Ces manifestations se sont multipliées, ont impliqué d’autres groupes et ont duré plusieurs jours. La mobilisation des femmes a précipité les mobilisations qui ont fait la Révolution russe victorieuse.

Alexandra Kollontai, dirigeante socialiste féministe de la Révolution russe, a écrit sur le fait et sur le 8 mars. Elle dit : « la journée des femmes, le 8 mars 1917 (le 23 février, dans l’ancien calendrier) a été une date mémorable dans l’histoire (…). La Révolution de février a commencé ce jour-là. »

Ce fait est également mentionné par Léon Trotsky, chef de la révolution, dans L’histoire de la Révolution Russe. Trotsky dit que pour la Journée internationale des femmes, des actes et des réunions étaient prévus. Mais on ne pouvait imaginer « que la Journée des femmes puisse inaugurer la révolution ». Des actions révolutionnaires étaient planifiées, sans date prévue. Mais le matin, malgré les directives, les ouvrières du textile ont quitté le travail de plusieurs usines et ont envoyé des déléguées demander le soutien de la grève, « qui devient une grève de masse… Elles descendent toutes dans la rue ».

Dans ces récits, il est évident que les femmes ont déclenché les mobilisations et la grève générale, descendant courageusement dans les rues de Petrograd à l’occasion de la Journée internationale des femmes contre la faim, la guerre et le tsarisme. La révolution a été déclenchée par des militantes de base qui ont surmonté les craintes des directions. L’initiative s’adressait en particulier aux travailleuses du textile, les plus exploitées et les plus opprimées. Le nombre de grévistes était d’environ 90 mille, principalement des femmes.

Renée Côté mentionne enfin des documents de 1921 de la Conférence Internationale des femmes communistes où « une camarade bulgare propose le 8 mars comme date officielle de la Journée internationale des femmes, rappelant l’initiative des femmes russes ».

Ainsi, à partir de 1922, la Journée internationale des femmes a commencé à être officiellement célébrée le 8 mars dans le monde entier.

Cette histoire des femmes ouvrières s’est perdue dans les grands documents historiques, que ce soit du mouvement socialiste ou des historiens de l’époque. Elle fait partie du passé historique et politique des femmes et du mouvement féministe d’origine socialiste au début du XXe siècle.

Récupérer, reprendre et raconter l’histoire de la Journée internationale des femmes, c’est aussi réaffirmer l’histoire des luttes des femmes insérées dans la lutte pour la transformation générale de la société. C’est recomposer un morceau de l’histoire du féminisme qui se présente comme un lien indispensable entre la lutte des femmes et la lutte socialiste.
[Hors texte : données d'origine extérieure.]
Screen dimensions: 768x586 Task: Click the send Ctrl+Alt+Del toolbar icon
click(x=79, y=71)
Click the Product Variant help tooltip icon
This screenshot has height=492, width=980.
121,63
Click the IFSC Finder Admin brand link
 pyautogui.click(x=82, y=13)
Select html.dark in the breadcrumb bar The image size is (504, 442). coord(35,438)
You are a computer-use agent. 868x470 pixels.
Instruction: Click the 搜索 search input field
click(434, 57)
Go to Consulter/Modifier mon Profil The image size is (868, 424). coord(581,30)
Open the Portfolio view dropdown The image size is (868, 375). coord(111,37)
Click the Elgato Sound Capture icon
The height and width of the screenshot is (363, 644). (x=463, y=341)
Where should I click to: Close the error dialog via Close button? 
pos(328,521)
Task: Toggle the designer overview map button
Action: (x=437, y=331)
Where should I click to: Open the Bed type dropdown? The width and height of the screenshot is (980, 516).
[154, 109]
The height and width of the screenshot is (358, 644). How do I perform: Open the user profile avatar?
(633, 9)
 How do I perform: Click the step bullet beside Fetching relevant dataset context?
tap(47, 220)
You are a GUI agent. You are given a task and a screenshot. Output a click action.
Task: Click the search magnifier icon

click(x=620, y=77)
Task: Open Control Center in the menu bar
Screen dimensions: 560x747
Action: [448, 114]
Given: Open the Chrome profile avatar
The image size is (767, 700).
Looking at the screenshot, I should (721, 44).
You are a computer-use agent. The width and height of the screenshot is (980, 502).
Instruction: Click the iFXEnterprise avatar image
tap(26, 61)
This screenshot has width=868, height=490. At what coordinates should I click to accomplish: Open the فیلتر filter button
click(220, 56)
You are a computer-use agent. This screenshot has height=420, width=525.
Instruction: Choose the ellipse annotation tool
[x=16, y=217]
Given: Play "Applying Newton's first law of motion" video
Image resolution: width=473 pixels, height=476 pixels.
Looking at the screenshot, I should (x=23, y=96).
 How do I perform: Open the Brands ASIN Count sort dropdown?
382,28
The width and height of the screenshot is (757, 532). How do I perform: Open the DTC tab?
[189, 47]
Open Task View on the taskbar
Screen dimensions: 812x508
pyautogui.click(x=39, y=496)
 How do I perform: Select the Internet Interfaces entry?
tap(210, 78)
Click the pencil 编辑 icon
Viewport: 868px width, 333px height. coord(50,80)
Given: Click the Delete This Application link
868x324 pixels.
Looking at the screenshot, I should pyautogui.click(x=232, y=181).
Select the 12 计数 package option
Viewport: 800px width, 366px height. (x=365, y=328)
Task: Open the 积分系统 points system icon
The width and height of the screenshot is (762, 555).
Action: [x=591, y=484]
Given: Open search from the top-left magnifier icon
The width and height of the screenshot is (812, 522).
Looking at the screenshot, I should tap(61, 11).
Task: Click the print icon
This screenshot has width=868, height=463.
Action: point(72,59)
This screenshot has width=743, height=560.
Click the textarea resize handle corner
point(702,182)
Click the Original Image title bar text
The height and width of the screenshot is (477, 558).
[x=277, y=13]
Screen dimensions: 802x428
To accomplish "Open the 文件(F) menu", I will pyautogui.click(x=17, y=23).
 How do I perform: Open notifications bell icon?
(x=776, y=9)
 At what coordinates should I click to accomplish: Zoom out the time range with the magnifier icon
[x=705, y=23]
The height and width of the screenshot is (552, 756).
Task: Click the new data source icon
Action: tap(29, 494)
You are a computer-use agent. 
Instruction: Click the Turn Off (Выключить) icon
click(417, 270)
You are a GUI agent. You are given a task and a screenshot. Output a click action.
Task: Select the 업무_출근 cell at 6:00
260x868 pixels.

Discordances, mythes et fantaisies

Combien de fois n’avons-nous pas entendu dire que la Journée internationale des femmes avait été créée en l’honneur des ouvrières du textile tuées dans un incendie en 1857 à New York. Ou peut-être en 1908 ou 1910. Ou alors que la commémoration, décidée en 1910 lors de la Conférence des femmes socialistes, a choisi le 8 mars pour se souvenir de l’incendie. Comme nous l’avons vu plus haut, la création de la Journée internationale des femmes n’a aucun lien avec l’incendie qui s’est produit aux États-Unis.

Le 25 mars 1911, un incendie s’est produit à l’usine Triangle Shirtwaist à New York, dans lequel plus d’une centaine d’ouvriers et ouvrières du textile, principalement des femmes, sont morts. Ce fut un événement tragique pour l’histoire des travailleuses aux États-Unis. À cette date, cependant, les militantes socialistes avaient déjà approuvé l’organisation annuelle d’une Journée internationale des femmes.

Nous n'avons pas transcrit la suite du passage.